Kids may not be learning the right lessons from their first jobs.
Alina Rosanova via Getty Images

Canadian girls with summer jobs are getting a head start ... on getting paid less than their male counterparts.

A new survey, carried out for Girl Guides of Canada, finds that girls aged 12 to 18 earn about $3 less per hour in full-time summer jobs than their male counterparts — $15.26 per hour for girls, on average, versus $18.01 for boys.

In informal work settings, such as being hired by friends or family, the gender gap is much larger, the survey found. At $8.67 per hour, girls make little more than half the $14.98 per hour average earned by boys.

There is a yawning wage gap between what girls and boys earn at their summer jobs, a new survey carried out for Girl Guides of Canada has found,
Girl Guides of Canada
There is a yawning wage gap between what girls and boys earn at their summer jobs, a new survey carried out for Girl Guides of Canada has found,

Polling firm Ipsos carried out the research through an online survey of 1,203 residents of Canada aged 12 to 18.

The results are "a wake-up call to parents," said Jill Zelmanovits, CEO of Girl Guides of Canada.

"It made us wonder whether the patterns that we've identified in girls are then leading to later career choices," she said, "because they do seem to be mirrored in later life."

Watch: How Canada's housing market is impacting jobs. Story continues below.

The survey found girls are over-represented in lower-paying summer jobs, particularly those related to caregiving, such as babysitting and caring for the elderly. Twenty-eight per cent of girls reported having caregiving summer jobs, compared to 17 per cent of boys.

Boys were over-represented in maintenance, gardening and groundskeeping jobs (23 per cent for boys, versus 9 per cent for girls) and in construction and manufacturing (9 per cent of boys, versus 3 per cent of girls).

"It did make us wonder whether or not girls were freely choosing these types of jobs," Zelmanovits said in an interview with HuffPost Canada.

The fact that girls employed by friends and relatives have a larger pay gap than those in the formal workforce raises questions about how we value tasks traditionally seen as "women's work," Zelmanovits suggested.

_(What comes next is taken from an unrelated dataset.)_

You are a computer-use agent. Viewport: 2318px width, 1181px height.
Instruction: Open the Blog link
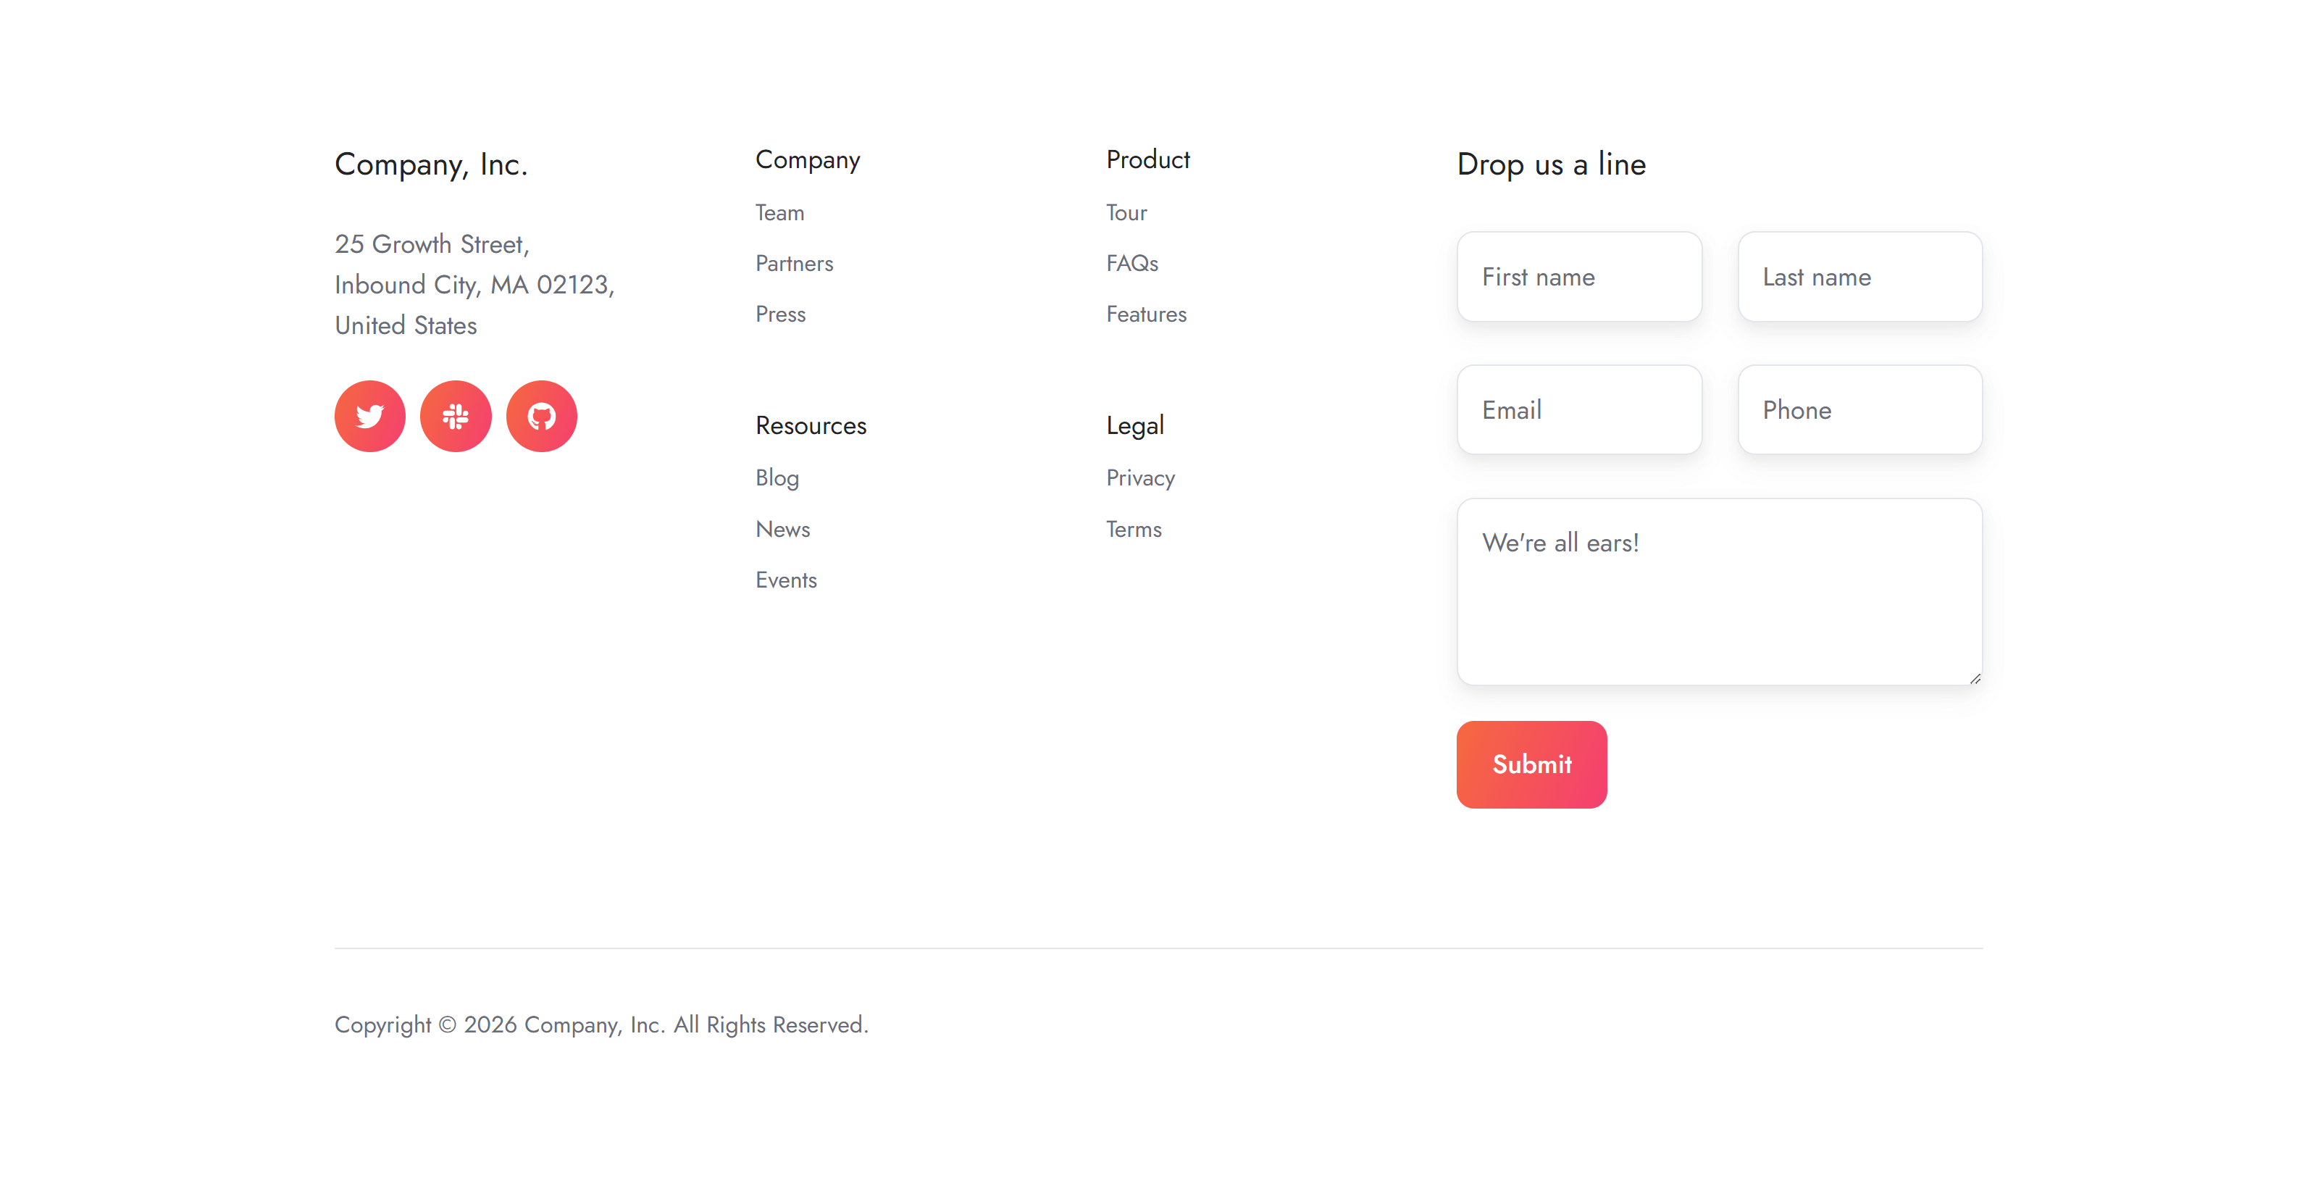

"Are girls being influenced to choose work that also happens to be less valued, or are we valuing boys' time and work more?" she asked in an interview with HuffPost Canada.

There may be "societal pressures" or "messaging" that's pushing girls towards certain roles, Zelmanovits said, and she wondered "whether employers are unintentionally, possibly shutting girls out, for instance by where they are advertising. We just don't know that."

Harassment and assault

The survey also found summer jobs pose a risk of sexual harassment and assault, with 13 per cent of girls and 11 per cent of boys reporting at least one incident during their summer job in 2018.

Among girls from low-income households those earning $40,000 or less 23 per cent reported sexual harassment or abuse on the job.

The Girl Guides report urges employers to take a zero-tolerance approach to sexual harassment, "and consider how jokes or nicknames might feel particularly harmful or uncomfortable to someone in their first job."

The report also urges employers to "consider how your hiring practices might unintentionally shut girls out — especially those who come from marginalized communities."

Parents should talk to their daughters about the pay gap, and "encourage her to speak up and advocate for herself with employers," the report advised.

"People think we've got this girl-boy thing sorted out, (that) even if there's inequality, boys and girls have a fair shot at things," Zelmanovits said. "But the more we hear from this age bracket, the more we realize we have to start having these conversations early."